Provided records: Begin

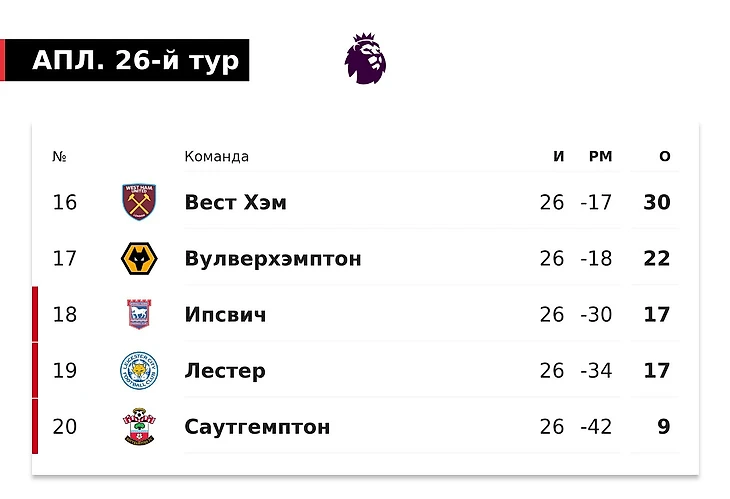Click the Southampton club crest
730x499 pixels.
pos(137,427)
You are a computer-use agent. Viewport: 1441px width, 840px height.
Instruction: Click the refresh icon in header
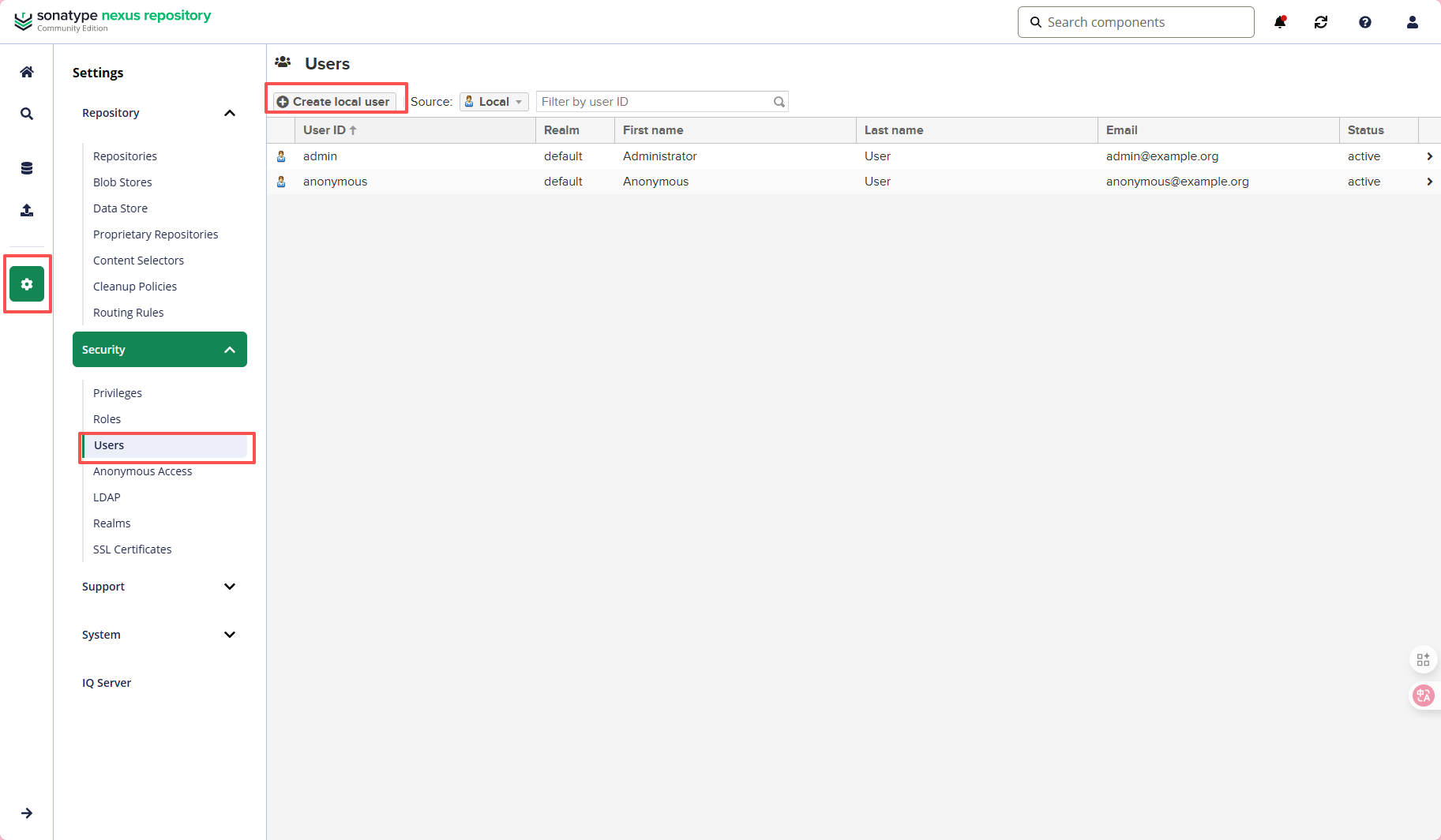[1321, 22]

Provided records: End

[Task instructions]
Only the lines from the one containing "You are a computer-use" through the last line of the entries above belong in the copy; reproduce them exactly and drop every picture.

[Response area]
You are a computer-use agent. Viewport: 1441px width, 840px height.
Instruction: Click the refresh icon in header
[1321, 22]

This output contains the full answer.